​Będą mogli podglądać, podsłuchiwać, nagrywać, przejmować korespondencję i sprawdzać billing. Nowy BOR stanie się kolejną służbą z uprawnieniami operacyjno-rozpoznawczymi - wynika z projektu ustawy o Państwowej Służbie Ochrony, którą publikuje Fundacja Panoptykon. PSO ma kierować komendant.

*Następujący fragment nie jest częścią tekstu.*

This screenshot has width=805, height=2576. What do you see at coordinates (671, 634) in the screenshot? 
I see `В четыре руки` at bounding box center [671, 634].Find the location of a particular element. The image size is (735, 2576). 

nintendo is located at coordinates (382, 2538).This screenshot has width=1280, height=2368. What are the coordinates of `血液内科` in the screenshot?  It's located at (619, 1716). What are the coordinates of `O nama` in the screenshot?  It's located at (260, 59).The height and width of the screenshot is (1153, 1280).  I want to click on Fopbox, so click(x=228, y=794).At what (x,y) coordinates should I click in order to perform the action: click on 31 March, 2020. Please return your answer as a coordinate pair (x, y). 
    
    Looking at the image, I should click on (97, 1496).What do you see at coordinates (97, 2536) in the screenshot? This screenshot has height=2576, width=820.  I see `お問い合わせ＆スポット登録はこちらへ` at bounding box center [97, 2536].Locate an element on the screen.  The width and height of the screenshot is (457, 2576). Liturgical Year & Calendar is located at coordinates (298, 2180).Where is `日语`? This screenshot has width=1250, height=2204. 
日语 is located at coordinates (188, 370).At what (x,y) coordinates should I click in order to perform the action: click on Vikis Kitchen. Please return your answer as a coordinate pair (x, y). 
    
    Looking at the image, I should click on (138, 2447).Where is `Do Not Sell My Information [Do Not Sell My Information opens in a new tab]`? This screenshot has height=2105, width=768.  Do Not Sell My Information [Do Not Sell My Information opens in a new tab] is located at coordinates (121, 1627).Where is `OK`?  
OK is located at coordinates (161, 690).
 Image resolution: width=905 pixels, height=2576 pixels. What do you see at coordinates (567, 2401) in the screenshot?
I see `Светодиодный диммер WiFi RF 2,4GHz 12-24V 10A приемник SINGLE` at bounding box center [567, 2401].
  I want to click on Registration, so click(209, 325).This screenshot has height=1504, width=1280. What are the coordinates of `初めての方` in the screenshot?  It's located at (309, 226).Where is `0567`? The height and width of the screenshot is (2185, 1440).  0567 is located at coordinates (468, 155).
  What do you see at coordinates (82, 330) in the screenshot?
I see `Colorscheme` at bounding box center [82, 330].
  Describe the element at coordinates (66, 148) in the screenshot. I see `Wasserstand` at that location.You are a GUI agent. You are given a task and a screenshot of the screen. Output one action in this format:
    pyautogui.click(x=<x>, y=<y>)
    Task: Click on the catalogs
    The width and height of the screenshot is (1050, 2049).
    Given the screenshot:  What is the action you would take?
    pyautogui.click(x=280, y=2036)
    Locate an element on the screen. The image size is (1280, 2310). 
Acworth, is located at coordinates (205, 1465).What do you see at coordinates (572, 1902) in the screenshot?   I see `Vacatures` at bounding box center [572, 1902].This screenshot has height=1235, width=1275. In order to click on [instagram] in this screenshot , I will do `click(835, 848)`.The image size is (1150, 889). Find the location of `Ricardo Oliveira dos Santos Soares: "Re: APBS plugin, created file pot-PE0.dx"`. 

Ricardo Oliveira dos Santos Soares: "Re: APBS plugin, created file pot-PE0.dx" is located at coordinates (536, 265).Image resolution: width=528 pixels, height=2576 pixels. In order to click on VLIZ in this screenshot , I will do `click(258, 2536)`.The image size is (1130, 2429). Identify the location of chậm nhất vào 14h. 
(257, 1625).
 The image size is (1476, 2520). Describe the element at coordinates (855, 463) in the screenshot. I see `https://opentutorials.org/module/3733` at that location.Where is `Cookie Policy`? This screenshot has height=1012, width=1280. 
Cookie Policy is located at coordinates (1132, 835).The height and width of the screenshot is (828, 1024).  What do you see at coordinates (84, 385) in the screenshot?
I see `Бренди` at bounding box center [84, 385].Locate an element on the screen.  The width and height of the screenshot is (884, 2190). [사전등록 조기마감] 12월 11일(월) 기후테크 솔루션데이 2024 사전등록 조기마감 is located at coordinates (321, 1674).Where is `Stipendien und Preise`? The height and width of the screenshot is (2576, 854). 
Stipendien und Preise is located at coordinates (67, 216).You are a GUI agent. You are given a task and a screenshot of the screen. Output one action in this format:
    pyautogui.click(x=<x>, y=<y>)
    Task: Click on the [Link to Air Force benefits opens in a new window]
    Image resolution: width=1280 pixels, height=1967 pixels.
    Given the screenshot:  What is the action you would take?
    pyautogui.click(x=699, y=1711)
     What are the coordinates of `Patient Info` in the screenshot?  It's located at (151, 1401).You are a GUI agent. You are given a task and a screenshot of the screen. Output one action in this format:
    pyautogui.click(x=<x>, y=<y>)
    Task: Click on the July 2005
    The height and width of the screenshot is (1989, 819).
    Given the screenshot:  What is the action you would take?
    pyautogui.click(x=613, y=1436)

​Będą mogli podglądać, podsłuchiwać, nagrywać, przejmować korespondencję i sprawdzać billing. Nowy BOR stanie się kolejną służbą z uprawnieniami operacyjno-rozpoznawczymi - wynika z projektu ustawy o Państwowej Służbie Ochrony, którą publikuje Fundacja Panoptykon. PSO ma kierować komendant.
Zdj. ilustracyjne /Jakub Kamiński /PAP

Oprócz tego dla każdej ochranianej osoby określany będzie poziom zagrożenia. W zależności od funkcji, okoliczności i miejsca przebywania będzie on niski, umiarkowany, wysoki lub bardzo wysoki.

Nowością jest możliwość rezygnacji z ochrony przez osoby, które już są osłaniane, a także sytuacja, gdy do działań PSO angażowane są pododdziały sił zbrojnych, gdy użycie sił Państwowej Służby Ochrony jest niewystarczające.

Funkcjonariusze PSO mają składać oświadczenia majątkowe i teoretycznie mają płynnie przejść z BOR-u do nowej służby. O ile oczywiście dostaną pisemną propozycję od komendanta PSO. Jeśli nie, to po pół roku stracą pracę.

Najwięcej kontrowersji na pewno wzbudzi zapis o uprawnieniach operacyjno-rozpoznawczych i dopisanie do zadań służby zapobieganie przestępstwom przeciwko życiu, zdrowiu i wolności.